*** Opening of Data for the task ***

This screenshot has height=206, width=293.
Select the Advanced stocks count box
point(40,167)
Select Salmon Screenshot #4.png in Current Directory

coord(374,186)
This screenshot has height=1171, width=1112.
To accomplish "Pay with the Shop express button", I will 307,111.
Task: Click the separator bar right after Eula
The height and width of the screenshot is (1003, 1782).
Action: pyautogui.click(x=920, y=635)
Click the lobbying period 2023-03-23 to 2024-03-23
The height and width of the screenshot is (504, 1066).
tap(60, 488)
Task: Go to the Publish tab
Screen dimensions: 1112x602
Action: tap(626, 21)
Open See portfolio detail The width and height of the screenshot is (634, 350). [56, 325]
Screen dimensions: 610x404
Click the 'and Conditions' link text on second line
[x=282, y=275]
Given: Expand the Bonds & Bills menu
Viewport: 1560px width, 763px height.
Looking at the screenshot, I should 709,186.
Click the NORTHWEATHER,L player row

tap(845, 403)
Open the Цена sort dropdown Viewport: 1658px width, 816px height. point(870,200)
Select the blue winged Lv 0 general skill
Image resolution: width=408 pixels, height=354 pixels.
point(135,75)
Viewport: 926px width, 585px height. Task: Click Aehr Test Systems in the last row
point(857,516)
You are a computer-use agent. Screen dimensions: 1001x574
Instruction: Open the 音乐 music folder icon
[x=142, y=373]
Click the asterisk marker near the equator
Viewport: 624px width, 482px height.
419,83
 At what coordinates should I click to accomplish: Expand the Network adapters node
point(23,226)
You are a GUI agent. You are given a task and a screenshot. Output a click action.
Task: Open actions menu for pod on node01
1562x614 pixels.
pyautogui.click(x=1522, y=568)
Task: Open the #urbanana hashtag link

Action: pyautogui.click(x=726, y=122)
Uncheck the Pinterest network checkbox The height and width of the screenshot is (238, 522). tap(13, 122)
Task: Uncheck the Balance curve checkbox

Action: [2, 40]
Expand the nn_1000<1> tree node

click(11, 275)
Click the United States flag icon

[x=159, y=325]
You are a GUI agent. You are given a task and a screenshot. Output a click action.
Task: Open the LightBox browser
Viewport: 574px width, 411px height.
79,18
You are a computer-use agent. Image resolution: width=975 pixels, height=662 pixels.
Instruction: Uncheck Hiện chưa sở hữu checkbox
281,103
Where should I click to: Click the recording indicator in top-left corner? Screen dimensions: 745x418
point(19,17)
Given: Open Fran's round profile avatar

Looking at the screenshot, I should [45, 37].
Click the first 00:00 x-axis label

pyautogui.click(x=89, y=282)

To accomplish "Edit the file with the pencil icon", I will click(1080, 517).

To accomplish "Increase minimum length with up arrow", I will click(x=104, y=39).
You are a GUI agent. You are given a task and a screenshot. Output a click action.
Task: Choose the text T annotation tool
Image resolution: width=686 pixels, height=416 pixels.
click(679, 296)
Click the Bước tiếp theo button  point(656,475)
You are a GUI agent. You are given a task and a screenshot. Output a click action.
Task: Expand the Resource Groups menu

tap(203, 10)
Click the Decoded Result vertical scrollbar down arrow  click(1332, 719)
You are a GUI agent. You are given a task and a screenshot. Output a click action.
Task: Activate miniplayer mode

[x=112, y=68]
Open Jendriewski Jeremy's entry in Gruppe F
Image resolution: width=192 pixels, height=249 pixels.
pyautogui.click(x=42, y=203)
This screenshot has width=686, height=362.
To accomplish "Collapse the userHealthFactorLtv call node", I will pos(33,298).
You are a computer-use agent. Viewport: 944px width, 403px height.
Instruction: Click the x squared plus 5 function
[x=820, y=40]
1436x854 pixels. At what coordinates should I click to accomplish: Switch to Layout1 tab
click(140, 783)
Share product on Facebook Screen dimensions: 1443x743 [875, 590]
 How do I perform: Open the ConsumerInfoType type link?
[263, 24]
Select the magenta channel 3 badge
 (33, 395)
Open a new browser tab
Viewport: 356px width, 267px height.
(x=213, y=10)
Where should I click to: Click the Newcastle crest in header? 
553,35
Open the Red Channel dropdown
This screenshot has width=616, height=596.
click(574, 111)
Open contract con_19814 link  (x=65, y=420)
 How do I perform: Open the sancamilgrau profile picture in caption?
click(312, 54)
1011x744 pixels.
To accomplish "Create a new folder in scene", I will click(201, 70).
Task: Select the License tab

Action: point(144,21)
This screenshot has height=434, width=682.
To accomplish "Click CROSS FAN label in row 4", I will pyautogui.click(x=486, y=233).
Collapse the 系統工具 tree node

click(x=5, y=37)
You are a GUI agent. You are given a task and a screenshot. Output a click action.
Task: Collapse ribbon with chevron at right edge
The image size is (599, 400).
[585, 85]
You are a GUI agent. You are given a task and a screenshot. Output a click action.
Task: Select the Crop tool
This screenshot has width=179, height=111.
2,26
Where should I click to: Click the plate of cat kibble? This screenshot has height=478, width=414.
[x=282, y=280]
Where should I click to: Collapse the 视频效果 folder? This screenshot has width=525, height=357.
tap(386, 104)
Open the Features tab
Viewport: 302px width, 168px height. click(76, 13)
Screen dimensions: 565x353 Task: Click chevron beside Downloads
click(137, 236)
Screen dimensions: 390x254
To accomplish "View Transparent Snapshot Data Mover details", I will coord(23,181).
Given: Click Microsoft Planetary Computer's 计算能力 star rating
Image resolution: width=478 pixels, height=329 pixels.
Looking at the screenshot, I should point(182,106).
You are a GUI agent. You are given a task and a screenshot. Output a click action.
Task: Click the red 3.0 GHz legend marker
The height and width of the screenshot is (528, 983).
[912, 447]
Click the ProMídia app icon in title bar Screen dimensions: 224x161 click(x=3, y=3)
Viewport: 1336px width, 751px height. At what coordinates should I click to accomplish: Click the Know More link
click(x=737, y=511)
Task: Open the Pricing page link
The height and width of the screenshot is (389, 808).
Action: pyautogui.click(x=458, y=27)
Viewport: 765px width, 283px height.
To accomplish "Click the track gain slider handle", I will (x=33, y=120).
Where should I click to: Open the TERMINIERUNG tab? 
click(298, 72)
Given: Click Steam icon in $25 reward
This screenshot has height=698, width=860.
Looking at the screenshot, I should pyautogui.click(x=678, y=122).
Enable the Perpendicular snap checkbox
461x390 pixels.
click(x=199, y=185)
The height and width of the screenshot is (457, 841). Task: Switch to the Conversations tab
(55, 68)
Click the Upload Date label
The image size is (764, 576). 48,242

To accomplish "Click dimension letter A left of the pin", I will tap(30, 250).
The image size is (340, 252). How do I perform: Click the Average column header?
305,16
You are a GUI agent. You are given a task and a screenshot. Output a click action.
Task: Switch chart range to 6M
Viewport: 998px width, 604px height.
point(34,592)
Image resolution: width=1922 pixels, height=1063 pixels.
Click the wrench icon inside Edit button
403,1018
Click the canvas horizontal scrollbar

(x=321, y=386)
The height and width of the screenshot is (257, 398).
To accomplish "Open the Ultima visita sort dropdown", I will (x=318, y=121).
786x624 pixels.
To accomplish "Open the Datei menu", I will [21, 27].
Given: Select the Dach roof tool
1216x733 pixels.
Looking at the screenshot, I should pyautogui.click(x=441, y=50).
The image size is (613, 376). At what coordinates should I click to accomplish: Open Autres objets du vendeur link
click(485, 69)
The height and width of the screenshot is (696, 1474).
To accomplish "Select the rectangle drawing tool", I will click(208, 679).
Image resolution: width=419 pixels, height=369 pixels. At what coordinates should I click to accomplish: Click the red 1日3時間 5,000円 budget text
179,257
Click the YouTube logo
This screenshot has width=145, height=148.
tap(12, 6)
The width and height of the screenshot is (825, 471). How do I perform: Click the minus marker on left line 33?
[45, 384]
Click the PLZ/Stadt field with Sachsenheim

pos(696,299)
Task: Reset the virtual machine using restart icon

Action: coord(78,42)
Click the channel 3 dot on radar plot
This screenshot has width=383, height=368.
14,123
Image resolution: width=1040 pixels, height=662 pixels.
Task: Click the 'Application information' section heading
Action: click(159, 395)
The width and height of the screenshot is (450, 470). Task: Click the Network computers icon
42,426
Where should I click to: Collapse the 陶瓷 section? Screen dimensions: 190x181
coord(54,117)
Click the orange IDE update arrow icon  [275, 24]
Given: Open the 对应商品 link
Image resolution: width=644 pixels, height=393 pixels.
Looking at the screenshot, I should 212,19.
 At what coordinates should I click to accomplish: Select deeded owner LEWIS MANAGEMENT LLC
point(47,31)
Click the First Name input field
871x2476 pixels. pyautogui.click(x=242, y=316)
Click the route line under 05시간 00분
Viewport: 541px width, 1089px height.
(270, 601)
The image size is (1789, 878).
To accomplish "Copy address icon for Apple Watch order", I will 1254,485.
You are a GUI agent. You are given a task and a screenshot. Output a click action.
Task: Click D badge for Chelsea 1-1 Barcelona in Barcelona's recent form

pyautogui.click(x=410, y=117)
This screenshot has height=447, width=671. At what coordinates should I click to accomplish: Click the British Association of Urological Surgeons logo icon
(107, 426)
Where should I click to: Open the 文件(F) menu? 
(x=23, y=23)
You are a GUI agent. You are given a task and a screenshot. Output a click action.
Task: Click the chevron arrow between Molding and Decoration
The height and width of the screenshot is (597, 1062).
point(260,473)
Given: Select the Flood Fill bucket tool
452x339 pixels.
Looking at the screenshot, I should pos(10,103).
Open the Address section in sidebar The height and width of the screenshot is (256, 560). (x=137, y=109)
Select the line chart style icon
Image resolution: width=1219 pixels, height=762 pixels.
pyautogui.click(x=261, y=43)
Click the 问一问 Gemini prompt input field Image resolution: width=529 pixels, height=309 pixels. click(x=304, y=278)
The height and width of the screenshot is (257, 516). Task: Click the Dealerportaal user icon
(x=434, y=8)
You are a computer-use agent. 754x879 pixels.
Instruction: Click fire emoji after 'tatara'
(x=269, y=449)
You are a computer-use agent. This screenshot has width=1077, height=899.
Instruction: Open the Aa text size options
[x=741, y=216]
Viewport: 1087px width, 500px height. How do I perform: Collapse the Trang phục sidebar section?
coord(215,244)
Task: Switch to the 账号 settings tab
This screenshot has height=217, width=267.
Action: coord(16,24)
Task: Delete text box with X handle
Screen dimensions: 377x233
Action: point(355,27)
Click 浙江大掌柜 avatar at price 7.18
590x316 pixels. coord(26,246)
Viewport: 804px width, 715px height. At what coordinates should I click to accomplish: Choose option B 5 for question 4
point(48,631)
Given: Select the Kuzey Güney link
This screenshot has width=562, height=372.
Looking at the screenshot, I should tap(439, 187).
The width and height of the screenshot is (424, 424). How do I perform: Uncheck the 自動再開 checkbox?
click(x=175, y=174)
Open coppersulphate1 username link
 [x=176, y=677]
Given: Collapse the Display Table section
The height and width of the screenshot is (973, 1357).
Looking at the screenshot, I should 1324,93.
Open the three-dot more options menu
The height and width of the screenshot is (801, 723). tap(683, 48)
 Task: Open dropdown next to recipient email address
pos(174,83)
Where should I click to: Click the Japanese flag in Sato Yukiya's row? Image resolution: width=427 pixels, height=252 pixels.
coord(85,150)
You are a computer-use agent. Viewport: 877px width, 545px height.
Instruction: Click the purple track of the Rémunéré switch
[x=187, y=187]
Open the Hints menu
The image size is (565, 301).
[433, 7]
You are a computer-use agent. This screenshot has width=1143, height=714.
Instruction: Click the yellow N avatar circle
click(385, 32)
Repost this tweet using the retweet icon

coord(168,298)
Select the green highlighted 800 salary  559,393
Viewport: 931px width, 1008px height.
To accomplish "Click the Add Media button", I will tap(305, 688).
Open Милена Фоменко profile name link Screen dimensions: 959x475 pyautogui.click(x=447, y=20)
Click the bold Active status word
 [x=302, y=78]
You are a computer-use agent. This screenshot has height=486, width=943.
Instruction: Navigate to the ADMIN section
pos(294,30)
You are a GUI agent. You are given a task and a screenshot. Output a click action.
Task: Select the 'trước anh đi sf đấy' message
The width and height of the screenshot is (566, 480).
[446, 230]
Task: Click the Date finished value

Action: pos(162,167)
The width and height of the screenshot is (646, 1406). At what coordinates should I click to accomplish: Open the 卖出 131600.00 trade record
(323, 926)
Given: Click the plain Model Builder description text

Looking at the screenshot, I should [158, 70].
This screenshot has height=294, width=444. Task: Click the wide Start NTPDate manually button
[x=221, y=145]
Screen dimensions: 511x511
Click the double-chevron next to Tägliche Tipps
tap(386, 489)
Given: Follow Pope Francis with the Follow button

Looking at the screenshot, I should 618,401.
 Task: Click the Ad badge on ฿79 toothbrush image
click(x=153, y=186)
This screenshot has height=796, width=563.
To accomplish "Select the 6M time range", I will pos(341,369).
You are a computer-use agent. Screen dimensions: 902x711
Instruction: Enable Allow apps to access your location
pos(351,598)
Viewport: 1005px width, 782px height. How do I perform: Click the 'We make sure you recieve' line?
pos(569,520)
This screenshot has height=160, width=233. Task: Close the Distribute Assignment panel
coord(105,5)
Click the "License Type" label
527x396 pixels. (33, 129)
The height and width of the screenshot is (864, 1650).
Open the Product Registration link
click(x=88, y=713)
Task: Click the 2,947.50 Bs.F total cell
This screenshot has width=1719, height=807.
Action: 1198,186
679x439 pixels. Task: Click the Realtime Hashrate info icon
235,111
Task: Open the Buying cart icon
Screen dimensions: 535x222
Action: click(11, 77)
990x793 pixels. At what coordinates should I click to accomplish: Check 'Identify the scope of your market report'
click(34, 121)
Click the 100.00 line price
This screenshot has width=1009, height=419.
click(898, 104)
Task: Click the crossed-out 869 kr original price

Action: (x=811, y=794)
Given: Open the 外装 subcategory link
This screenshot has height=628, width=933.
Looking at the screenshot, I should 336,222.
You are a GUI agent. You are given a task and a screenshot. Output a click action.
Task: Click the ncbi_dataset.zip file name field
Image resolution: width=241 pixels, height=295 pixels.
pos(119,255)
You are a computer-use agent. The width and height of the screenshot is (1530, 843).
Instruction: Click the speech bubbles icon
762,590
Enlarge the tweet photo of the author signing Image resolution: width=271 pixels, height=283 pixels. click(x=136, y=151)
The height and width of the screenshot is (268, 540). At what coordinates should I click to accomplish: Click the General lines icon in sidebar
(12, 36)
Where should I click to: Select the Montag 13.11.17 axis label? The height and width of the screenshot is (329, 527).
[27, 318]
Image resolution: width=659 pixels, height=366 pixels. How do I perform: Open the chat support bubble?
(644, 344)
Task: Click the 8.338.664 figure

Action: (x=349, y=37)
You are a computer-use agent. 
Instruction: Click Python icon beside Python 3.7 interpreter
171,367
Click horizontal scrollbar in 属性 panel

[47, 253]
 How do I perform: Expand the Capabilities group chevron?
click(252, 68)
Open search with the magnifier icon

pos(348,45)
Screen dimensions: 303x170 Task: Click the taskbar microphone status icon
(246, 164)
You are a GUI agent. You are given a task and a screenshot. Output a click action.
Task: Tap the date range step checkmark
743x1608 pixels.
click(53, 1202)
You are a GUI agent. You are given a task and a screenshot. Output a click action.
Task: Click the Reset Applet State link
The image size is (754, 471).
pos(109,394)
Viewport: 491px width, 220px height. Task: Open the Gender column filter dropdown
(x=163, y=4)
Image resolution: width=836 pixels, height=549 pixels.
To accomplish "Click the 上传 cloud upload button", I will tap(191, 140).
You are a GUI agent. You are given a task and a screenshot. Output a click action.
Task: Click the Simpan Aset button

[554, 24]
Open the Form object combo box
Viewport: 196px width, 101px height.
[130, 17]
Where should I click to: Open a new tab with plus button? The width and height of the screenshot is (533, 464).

*** Close of Data for the task ***

Pull out all lines from the entries above that include the word "tool".

Task: Choose the text T annotation tool
Task: Select the Crop tool
Given: Select the Dach roof tool
To accomplish "Select the rectangle drawing tool", I will click(208, 679).
Given: Select the Flood Fill bucket tool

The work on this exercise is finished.